Um ofício do Ministério Público Federal de Santarém, no Pará, datado do dia 8 de Agosto, comprova o conhecimento prévio das autoridades jurídicas sobre o incêndio que assolou a Amazônia. O gerente executivo substituto do órgão, Roberto Victor Lacava e Silva, informou em resposta ao MPF que as ações de fiscalização foram impedidas por envolverem “risco às equipes em campo”. O Ibama teria solicitado ajuda da Força Nacional de Segurança mas foi ignorado pelo conivente ministro da Justiça, Sérgio Moro.
Divulgações posteriores revelaram um encontro entre oficiais do Governo Federal e do Estado do Pará que detalham planos de construção de ponte, usina hidrelétrica e estradas dentro de áreas atualmente ocupadas por reservas ambientais e indígenas. O objetivo seria de ‘integrar a área ao resto do território nacional’ e combater projetos internacionais de preservação ambiental.

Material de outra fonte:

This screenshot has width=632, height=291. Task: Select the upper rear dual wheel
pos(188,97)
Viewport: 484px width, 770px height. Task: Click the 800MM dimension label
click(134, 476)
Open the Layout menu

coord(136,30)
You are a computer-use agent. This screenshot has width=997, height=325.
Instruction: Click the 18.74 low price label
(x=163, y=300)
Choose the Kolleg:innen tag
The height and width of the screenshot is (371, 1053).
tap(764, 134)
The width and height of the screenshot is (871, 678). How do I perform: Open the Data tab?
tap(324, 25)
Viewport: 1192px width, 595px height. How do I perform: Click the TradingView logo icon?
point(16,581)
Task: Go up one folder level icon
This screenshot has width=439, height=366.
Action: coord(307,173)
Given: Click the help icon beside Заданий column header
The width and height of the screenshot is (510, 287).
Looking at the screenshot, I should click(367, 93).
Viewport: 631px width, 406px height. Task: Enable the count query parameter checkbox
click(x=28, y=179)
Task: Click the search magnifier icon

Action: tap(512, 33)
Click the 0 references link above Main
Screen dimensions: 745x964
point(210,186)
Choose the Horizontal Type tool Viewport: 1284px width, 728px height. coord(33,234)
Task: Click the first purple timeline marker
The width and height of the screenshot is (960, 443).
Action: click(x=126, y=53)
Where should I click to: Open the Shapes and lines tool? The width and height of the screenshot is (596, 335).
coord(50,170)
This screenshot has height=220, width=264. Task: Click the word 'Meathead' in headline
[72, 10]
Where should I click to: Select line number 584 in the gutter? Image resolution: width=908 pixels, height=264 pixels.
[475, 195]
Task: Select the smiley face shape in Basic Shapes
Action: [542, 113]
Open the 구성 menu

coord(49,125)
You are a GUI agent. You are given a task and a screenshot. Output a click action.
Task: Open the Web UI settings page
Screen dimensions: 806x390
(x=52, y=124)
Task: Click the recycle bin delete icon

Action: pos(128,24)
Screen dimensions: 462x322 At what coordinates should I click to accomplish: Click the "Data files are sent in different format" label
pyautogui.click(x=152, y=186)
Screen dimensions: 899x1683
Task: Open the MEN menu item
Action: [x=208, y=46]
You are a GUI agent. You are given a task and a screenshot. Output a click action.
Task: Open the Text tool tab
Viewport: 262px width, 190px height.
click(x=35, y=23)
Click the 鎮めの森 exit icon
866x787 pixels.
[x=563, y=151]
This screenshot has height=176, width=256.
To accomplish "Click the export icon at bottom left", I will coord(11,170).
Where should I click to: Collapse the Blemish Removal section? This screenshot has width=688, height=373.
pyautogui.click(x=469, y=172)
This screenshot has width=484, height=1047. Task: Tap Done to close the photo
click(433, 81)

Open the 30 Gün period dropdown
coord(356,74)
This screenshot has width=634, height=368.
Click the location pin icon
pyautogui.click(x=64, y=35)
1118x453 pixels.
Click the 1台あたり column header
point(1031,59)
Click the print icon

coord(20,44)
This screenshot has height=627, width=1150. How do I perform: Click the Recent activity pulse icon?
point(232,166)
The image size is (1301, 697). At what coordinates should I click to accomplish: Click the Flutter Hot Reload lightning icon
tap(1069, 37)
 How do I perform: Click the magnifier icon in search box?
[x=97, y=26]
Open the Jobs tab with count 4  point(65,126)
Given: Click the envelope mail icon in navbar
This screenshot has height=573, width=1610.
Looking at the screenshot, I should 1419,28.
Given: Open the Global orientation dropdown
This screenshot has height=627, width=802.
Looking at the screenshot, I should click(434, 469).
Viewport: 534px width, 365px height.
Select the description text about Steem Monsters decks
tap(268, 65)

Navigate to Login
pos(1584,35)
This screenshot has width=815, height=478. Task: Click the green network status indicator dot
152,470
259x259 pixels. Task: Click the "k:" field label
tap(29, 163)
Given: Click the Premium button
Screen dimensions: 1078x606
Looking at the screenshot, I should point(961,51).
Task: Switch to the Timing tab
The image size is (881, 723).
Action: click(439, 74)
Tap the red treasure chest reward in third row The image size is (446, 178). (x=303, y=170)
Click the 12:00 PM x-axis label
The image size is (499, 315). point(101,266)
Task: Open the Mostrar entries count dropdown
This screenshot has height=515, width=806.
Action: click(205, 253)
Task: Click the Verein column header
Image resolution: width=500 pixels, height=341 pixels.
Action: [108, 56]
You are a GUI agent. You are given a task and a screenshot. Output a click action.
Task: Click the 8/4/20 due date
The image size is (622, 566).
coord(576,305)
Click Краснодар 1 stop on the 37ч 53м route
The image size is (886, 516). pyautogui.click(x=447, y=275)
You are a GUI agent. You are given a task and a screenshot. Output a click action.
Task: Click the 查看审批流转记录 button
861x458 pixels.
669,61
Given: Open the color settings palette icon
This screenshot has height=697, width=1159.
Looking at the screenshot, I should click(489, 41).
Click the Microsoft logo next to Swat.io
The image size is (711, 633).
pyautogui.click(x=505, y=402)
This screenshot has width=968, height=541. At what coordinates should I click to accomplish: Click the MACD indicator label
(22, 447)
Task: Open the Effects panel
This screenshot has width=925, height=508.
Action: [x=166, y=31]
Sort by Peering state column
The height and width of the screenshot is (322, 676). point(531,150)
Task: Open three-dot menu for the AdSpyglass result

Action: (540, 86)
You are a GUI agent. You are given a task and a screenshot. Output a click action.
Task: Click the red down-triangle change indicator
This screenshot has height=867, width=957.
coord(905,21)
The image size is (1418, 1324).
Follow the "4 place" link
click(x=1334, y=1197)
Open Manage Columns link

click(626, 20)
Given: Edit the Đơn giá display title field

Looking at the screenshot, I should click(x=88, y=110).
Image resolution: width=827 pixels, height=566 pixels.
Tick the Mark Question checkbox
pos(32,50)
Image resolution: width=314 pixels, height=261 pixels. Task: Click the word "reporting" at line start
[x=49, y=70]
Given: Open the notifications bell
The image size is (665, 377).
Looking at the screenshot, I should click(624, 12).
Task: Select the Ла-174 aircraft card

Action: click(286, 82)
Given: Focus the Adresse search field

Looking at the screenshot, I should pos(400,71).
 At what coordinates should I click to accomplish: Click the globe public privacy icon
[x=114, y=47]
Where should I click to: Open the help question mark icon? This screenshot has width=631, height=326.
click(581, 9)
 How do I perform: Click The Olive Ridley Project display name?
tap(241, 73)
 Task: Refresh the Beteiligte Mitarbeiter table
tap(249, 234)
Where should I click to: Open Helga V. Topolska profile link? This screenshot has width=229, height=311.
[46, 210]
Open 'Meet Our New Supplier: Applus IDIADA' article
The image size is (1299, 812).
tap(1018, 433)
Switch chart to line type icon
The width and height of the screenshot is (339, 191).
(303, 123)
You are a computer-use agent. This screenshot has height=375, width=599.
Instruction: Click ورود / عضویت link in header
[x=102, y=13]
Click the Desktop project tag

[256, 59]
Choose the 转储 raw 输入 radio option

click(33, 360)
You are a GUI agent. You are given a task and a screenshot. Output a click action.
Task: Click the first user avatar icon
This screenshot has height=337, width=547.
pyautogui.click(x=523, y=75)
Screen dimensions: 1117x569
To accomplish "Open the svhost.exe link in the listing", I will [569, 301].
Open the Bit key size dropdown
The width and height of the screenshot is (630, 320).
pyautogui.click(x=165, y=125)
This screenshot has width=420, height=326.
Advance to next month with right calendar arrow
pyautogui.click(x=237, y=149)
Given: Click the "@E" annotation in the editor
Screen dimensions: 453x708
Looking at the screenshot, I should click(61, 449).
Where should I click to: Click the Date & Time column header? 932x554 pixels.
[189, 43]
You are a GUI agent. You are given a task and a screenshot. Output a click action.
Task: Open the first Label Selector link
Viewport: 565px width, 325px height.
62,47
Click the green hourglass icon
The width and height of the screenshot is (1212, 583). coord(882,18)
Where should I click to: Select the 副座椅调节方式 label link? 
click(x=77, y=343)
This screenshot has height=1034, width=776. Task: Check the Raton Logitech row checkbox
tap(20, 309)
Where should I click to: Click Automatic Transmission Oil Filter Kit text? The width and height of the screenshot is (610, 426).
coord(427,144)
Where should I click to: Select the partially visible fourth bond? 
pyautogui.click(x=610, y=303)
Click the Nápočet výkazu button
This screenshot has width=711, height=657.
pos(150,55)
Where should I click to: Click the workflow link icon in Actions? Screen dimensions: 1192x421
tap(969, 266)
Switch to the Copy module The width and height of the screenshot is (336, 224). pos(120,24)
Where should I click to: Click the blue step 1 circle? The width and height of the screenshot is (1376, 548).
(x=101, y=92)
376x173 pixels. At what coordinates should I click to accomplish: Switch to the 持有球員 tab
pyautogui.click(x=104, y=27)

O ‘Dia do Fogo’ foi uma das mais emblemáticas cortinas de fumaça durante o governo. Órgãos internacionais e até mesmo o presidente da França, Emannuel Macron, morderam a isca e reviveram o discurso sobre uma ‘gestão internacional da área’: nada podia servir melhor para fabricar consenso dentro do obtuso discurso nacional-populista de Bolsonaro. A ‘retomada’ da Amazônia pelo governo brasileiro é a bandeira pela qual indígenas, ribeirinhos, quilombolas e alguns milhares de espécies endêmicas irão sucumbir em função do desenvolvimento do capital internacional.
Narcoestado e milícia: a rota do tráfico Amazônico
Com as privatizações a pleno vapor, os olhos se voltam à Eletrobrás e à usina de Itaipu: além da imensa capacidade energética da usina, o lago da barragem – na fronteira entre Brasil e Paraguai – é um local estratégico no tráfico internacional de drogas. A empresa israelense ELBIT, gigante da fabricação de drones, comprou o setor da Odebrecht de tecnologia de defesa e atuará na região fornecendo drones e sistemas de comunicação.
Uma reflexão rápida sobre o papel do deep state estadunidense no narcotráfico latino-americano, o lobby armamentista internacional, a política externa e as empresas de segurança israelenses e a política entreguista de um presidente claramente envolvido com a milícia, desenham um quadro bem explícito das forças envolvidas no processo de recolonização da Amazônia em rigor.
“Ocupar para não entregar”
Abusando da retórica trumpista, o ministro do Meio Ambiente, Ricardo Salles, exime o governo federal de qualquer responsabilidade mesmo com o aumento de 64% (comparação de abril de 2020 e o mesmo período do ano anterior) no desmatamento ilegal da floresta, divulgado pelo INPE. As gestões anteriores, em conjunto com a pandemia do Covid-19, dificultam as ações de fiscalização, segundo ele. Enquanto isso, a política de preservação do governo se resume a demitir fiscais, anistiar desmatadores, censurar e militarizar a região.
Enquanto a mídia se ocupa da pandemia, o ministro sugeriu que o governo se servisse disso para modificarem “todo o regramento” através de “reformas infralegais”. Uma nova operação de Garantia da Lei e da Ordem foi anunciada pelo vice-presidente Hamilton Mourão para combater o desmatamento da Amazônia. A “Operação Verde Brasil 2” instaura que servidores do Ibama se reportem a oficiais militares sobre ações de fiscalização.
A Comissão Pastoral da Terra divulgou que para cada quatro conflitos agrários diários registrado no Brasil em 2018, houveram cinco em 2019. Não há expectativa de melhora para esse ano, pelo contrário. A maioria desses conflitos envolvem terras na Amazônia, atingindo mais de 100 mil famílias de indígenas, camponeses e seringueiros. Para além dos mais de 9 mil indígenas contaminados pela pandemia do Covid, a política governamental só corrobora o genocídio, a ocupação e exploração ilegal de terras e recursos. O governo Bolsonaro já bate recorde nos assassinatos de indígenas e não há indicativo de mudança no horizonte.